_What you will do_
If a line in the records below holds the string "pixels", count it, and state only the final count.

_Input data_
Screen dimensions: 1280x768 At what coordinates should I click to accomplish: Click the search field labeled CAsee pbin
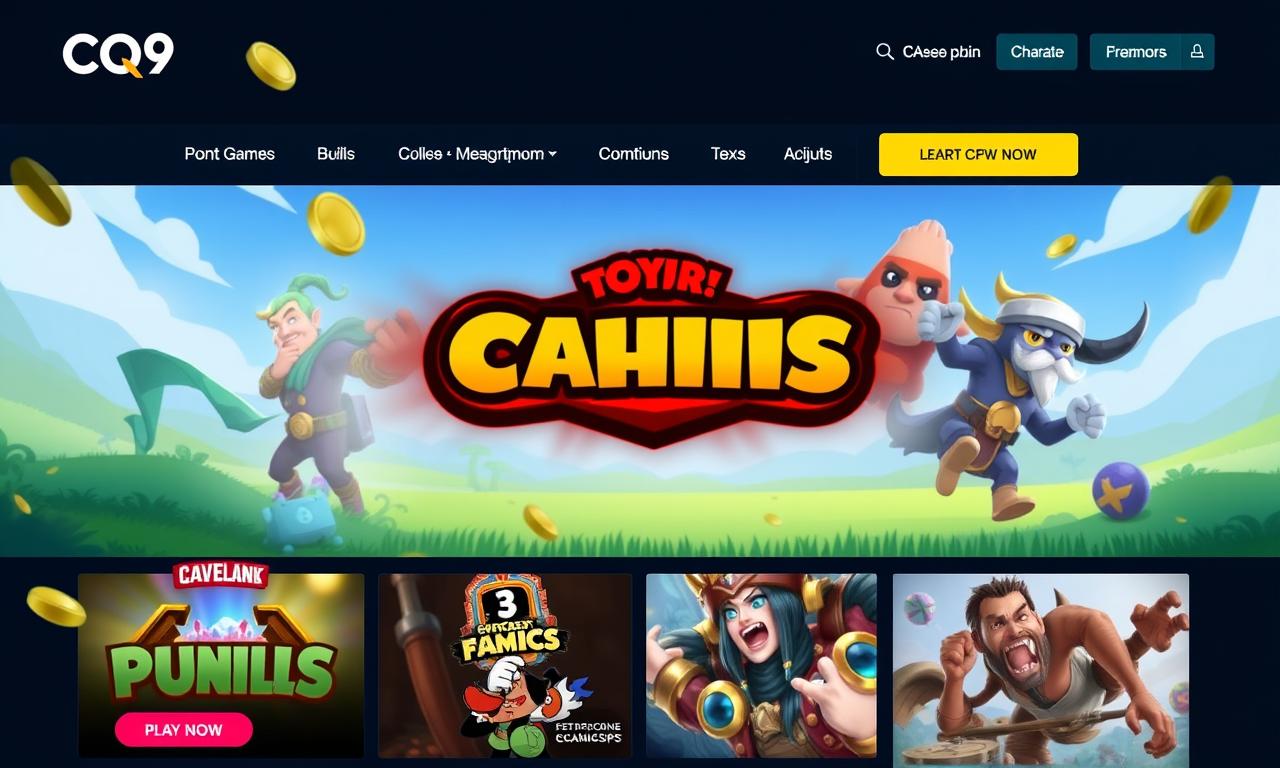[x=929, y=52]
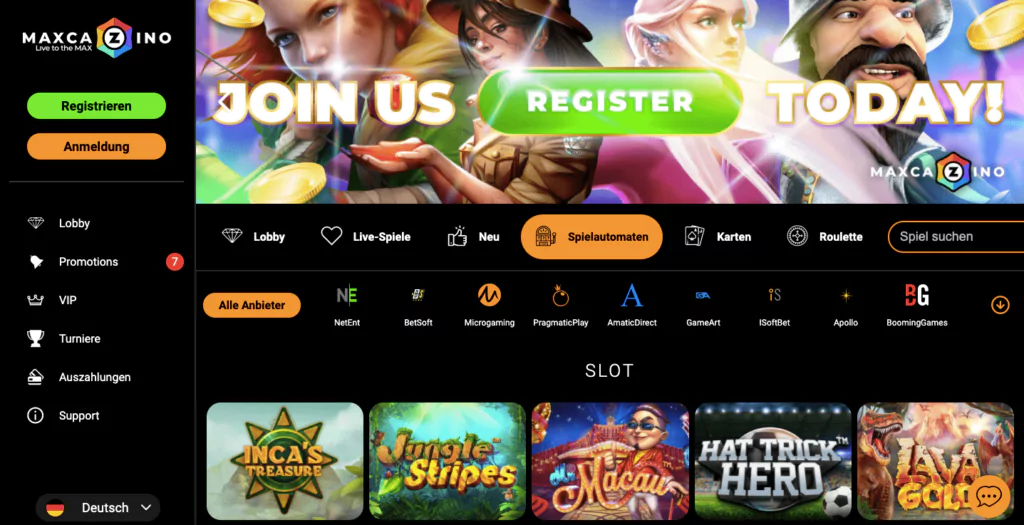Open the NetEnt provider icon

[x=347, y=295]
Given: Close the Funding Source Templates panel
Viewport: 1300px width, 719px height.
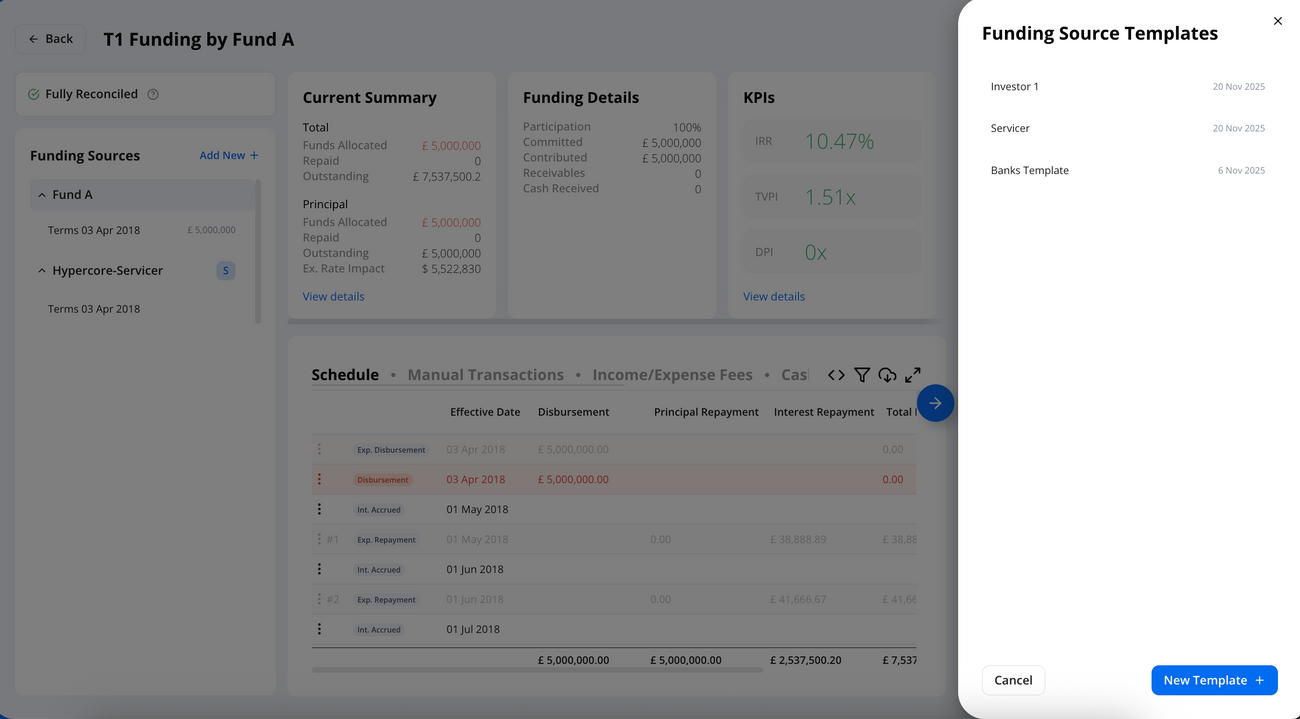Looking at the screenshot, I should pyautogui.click(x=1277, y=20).
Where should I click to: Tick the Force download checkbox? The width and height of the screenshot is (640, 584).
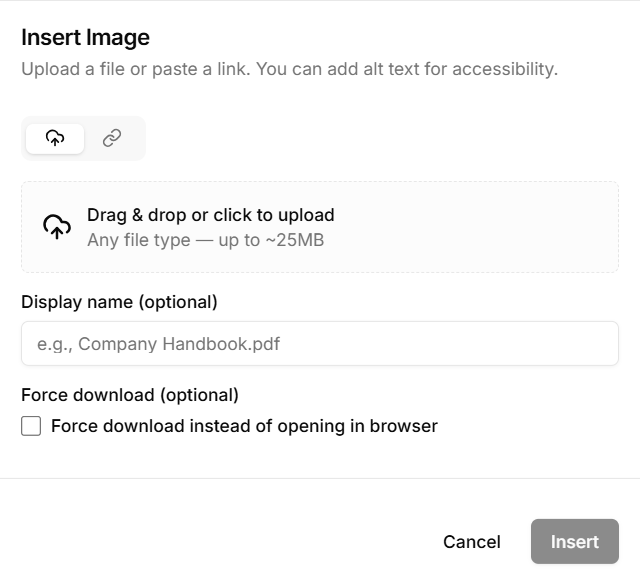[x=31, y=426]
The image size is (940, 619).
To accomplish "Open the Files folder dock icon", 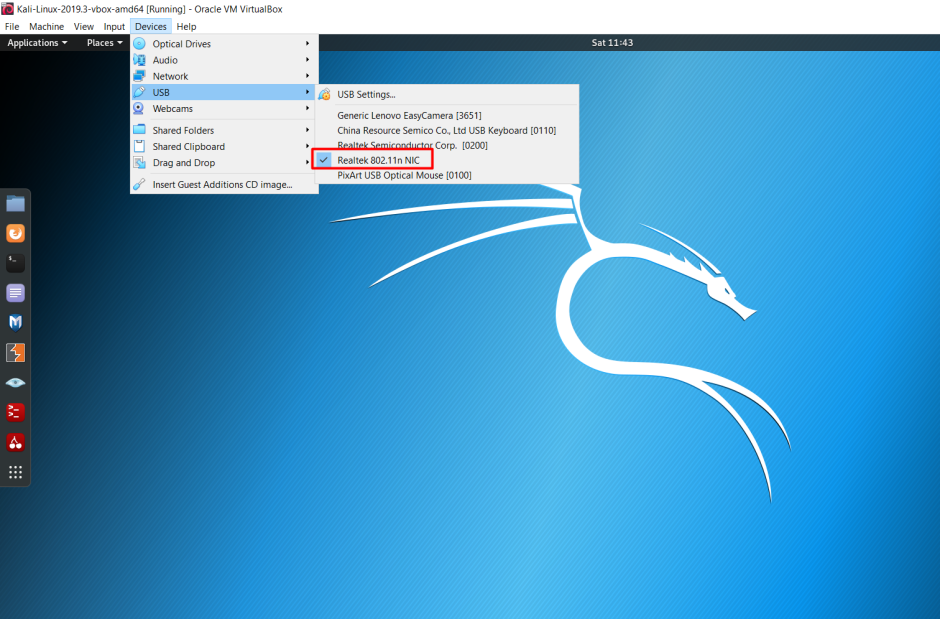I will coord(16,204).
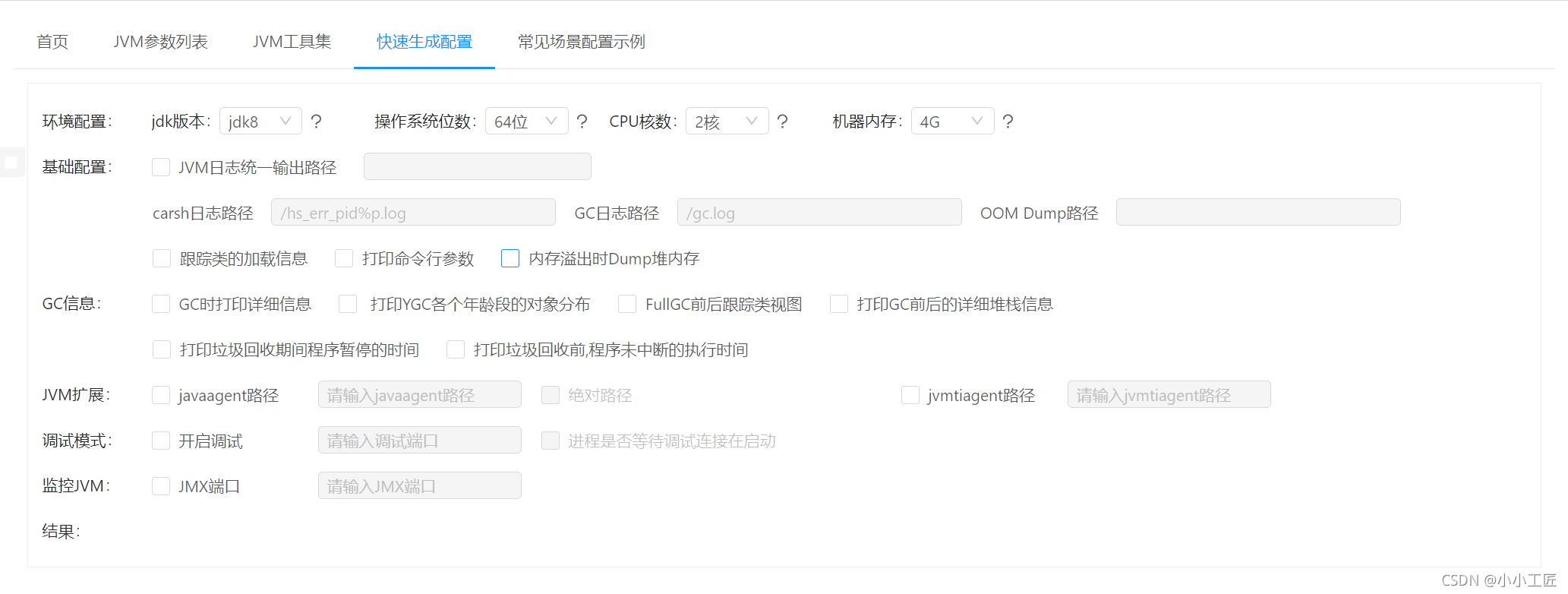Enable 开启调试 checkbox
Viewport: 1568px width, 594px height.
point(161,441)
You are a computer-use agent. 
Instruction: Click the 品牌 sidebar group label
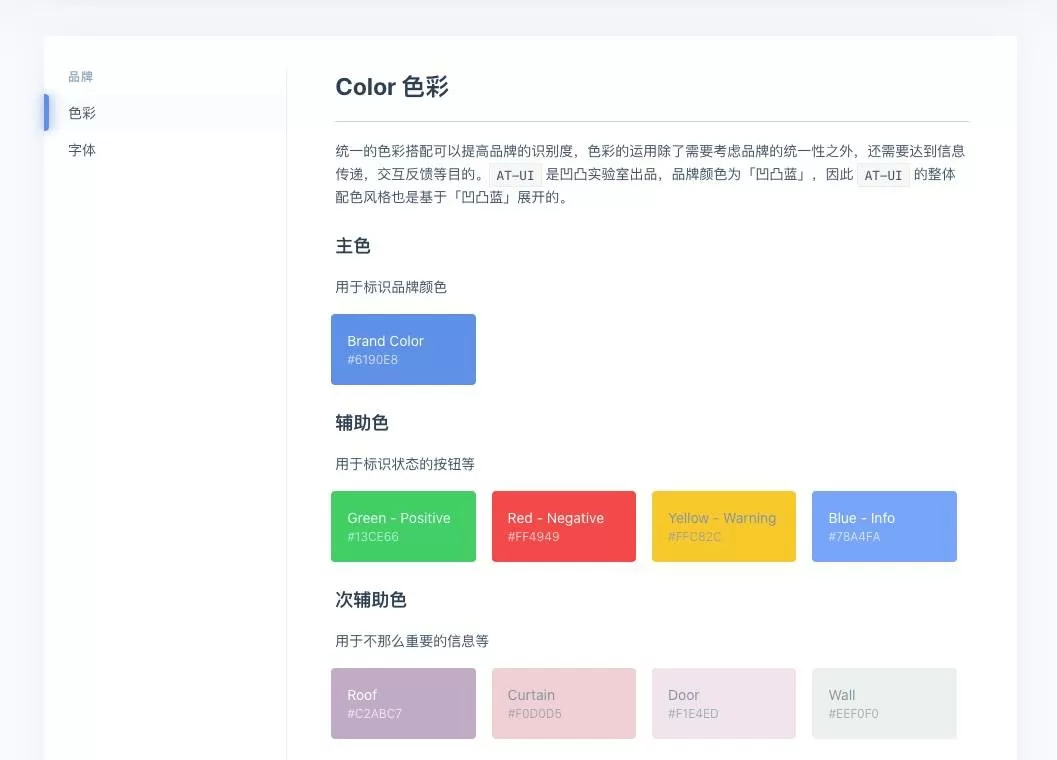pyautogui.click(x=81, y=76)
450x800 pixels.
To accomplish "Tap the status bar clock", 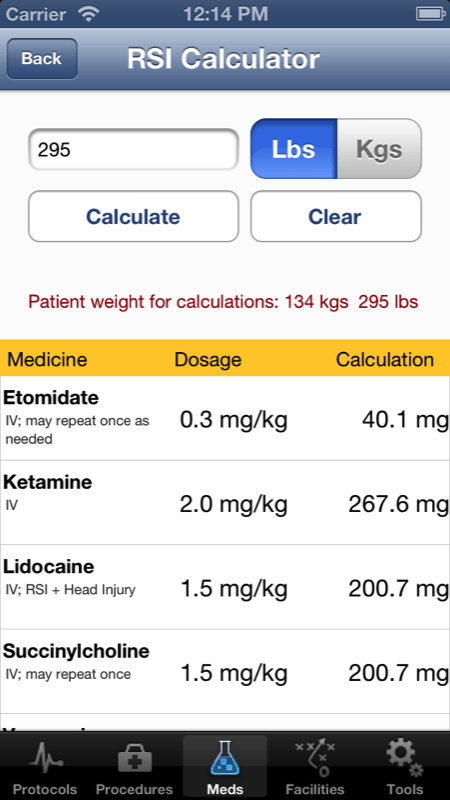I will (225, 14).
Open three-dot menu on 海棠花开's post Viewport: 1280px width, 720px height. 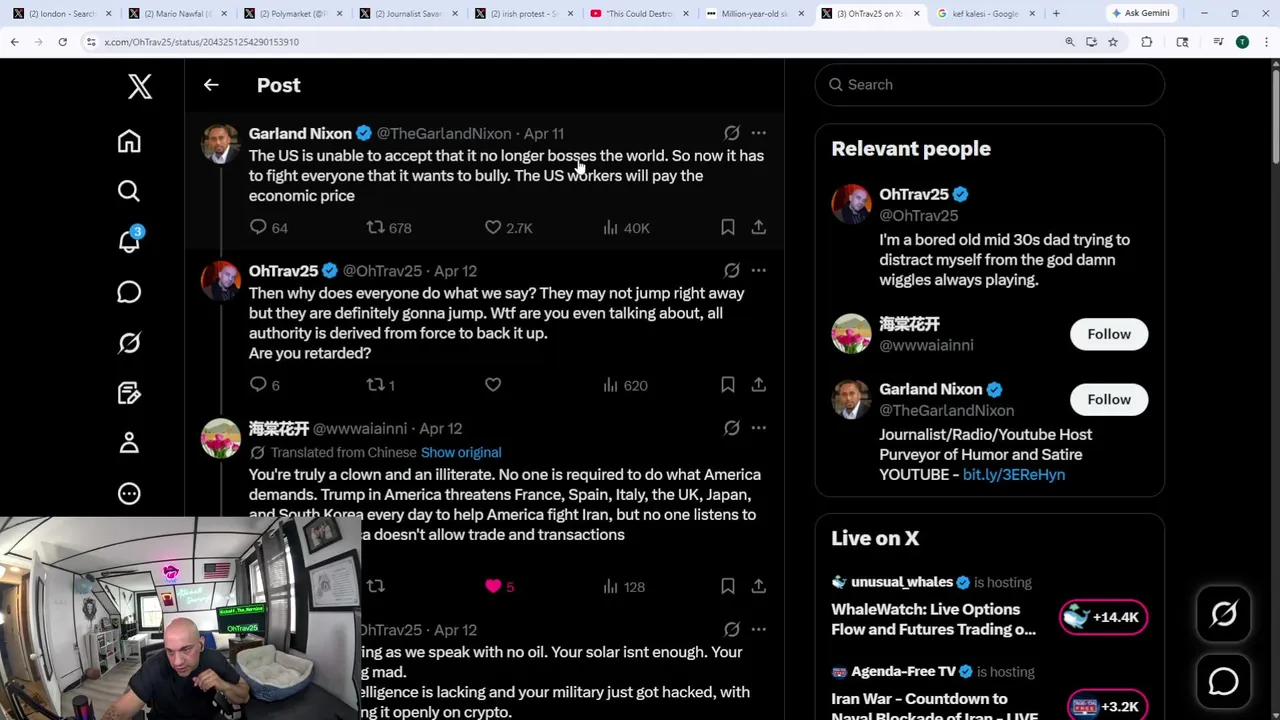(759, 428)
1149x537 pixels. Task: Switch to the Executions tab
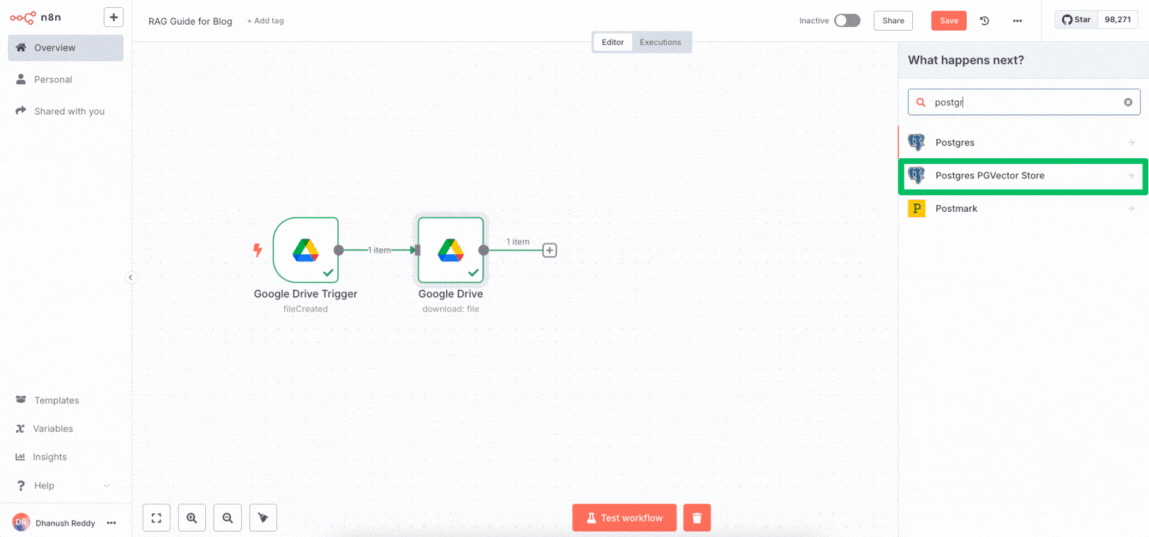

_Completed task_
2